======== STORED DATA ========

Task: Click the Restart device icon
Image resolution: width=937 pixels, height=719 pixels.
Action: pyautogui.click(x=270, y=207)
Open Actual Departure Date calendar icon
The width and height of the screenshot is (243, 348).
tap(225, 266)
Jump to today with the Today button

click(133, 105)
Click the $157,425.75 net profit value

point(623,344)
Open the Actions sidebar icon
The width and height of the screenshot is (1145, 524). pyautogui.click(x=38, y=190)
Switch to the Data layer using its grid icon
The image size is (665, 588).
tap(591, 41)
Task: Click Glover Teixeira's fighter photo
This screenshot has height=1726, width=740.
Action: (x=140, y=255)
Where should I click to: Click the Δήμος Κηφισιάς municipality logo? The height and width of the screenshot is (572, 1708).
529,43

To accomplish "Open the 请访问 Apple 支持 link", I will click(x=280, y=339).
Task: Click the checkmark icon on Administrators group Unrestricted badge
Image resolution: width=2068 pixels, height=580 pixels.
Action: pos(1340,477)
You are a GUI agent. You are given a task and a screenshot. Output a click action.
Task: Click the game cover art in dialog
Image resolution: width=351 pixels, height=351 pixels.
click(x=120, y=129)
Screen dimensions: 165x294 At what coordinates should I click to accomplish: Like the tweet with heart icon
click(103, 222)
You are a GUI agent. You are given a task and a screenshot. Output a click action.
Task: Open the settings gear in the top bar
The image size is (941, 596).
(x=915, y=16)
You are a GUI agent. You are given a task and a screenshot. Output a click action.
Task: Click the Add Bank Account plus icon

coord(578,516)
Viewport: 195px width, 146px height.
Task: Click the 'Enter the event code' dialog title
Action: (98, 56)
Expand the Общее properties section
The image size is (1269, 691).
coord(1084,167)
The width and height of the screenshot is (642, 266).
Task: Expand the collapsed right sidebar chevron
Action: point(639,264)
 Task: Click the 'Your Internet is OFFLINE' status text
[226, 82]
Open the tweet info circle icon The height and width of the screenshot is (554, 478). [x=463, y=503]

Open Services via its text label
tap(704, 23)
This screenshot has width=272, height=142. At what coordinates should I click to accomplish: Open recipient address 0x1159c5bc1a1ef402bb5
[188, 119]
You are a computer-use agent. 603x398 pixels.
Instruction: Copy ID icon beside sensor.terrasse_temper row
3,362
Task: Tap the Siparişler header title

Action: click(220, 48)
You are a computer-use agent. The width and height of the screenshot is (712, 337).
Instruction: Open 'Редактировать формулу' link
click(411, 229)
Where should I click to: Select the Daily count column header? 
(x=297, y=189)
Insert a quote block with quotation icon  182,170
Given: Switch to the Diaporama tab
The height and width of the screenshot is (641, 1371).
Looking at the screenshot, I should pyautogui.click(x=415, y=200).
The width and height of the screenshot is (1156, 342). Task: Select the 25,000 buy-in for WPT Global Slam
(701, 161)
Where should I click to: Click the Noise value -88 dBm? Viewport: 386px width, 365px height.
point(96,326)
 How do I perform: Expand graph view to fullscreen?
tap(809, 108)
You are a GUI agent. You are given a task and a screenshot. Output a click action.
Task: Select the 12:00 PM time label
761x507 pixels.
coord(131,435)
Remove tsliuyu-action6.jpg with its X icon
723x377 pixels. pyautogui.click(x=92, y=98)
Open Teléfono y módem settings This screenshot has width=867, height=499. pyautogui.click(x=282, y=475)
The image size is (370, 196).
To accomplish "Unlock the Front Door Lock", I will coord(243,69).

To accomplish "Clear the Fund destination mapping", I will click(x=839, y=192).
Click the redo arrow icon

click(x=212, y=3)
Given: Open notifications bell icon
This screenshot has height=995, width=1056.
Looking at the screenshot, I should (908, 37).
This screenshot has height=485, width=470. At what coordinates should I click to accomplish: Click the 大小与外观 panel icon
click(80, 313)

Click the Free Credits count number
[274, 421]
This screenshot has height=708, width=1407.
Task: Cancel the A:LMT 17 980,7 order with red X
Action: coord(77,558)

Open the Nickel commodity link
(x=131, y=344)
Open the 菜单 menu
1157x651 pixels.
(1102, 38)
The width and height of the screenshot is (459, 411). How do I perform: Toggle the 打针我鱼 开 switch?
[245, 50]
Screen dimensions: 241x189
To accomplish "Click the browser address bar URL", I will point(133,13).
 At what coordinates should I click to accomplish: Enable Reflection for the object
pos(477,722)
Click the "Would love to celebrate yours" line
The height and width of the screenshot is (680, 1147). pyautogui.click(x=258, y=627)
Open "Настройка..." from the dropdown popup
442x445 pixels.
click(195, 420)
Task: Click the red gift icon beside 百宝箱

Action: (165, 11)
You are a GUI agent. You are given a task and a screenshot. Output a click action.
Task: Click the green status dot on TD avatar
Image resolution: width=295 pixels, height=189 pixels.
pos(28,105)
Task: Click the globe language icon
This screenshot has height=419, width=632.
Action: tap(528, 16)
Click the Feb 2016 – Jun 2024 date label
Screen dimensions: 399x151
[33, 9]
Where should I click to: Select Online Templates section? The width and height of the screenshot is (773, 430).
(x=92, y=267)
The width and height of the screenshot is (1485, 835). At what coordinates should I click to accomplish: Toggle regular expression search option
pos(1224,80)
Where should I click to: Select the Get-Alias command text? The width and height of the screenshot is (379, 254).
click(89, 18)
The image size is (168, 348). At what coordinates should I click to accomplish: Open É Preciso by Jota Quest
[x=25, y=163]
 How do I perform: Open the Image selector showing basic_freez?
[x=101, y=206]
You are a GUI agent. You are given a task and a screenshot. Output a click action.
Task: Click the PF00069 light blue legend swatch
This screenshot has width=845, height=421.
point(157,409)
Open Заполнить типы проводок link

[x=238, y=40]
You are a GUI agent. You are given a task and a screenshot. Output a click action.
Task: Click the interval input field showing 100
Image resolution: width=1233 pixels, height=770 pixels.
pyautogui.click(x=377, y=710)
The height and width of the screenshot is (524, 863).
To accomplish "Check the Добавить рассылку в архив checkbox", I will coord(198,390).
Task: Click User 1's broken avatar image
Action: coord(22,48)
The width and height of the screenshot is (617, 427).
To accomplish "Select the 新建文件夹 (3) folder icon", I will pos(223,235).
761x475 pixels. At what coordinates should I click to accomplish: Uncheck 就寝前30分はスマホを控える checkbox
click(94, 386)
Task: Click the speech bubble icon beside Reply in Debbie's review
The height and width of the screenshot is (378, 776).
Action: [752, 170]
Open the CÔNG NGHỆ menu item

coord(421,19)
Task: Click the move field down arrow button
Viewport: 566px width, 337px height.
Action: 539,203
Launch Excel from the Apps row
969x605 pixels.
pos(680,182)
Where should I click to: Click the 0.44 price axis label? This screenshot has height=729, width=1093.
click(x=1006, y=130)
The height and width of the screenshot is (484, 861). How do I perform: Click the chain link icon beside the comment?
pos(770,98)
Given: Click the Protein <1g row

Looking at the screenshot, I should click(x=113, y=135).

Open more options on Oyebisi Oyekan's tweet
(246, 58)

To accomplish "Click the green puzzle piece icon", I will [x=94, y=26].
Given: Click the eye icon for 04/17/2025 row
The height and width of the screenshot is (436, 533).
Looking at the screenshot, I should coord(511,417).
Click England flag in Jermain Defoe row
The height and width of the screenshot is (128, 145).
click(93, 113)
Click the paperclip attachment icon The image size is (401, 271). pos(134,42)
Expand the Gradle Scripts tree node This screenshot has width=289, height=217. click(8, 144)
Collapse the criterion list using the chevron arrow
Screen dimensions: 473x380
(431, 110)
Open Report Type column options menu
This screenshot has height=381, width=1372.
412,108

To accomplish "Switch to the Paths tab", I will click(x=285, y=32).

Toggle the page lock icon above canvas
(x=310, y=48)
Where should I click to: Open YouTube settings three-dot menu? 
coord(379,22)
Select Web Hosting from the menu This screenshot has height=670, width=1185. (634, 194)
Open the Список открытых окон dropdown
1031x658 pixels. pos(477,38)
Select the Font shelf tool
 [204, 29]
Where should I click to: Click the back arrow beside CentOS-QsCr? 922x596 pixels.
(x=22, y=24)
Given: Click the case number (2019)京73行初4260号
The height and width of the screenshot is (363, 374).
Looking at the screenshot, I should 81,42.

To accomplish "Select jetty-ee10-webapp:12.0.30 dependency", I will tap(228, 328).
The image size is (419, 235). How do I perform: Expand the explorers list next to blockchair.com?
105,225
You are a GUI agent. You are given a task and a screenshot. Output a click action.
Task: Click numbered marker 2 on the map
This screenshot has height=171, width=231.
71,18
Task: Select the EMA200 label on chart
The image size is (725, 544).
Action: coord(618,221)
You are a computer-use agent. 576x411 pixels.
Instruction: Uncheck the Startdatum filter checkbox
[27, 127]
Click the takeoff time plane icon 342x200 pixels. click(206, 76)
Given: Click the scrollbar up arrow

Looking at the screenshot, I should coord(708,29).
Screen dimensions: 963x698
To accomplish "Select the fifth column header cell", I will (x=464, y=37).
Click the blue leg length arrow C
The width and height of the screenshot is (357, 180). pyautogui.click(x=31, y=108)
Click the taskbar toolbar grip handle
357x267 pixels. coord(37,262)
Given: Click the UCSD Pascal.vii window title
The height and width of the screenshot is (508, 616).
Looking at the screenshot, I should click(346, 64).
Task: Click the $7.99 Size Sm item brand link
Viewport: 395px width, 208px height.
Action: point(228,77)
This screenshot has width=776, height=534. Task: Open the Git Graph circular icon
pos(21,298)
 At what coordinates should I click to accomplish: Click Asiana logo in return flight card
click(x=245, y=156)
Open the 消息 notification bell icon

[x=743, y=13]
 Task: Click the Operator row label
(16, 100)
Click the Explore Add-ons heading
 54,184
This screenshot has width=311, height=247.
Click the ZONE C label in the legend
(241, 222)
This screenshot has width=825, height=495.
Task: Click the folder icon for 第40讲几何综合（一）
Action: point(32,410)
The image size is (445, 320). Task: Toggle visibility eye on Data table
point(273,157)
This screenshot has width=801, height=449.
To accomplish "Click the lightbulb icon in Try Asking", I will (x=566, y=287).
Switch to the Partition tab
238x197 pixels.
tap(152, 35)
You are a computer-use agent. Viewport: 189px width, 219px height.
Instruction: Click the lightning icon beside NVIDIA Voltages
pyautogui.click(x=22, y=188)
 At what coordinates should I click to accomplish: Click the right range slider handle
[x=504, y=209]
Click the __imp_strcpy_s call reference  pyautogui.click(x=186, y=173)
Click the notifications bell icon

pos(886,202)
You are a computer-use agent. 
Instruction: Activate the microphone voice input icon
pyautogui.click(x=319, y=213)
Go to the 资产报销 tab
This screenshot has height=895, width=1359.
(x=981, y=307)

========

*WHAT IS EXPECTED*.
Look through the data above. Copy every line with the string "time" in it.

*WRITTEN ANSWER*.
Task: Select the 12:00 PM time label
Click the takeoff time plane icon 342x200 pixels. click(206, 76)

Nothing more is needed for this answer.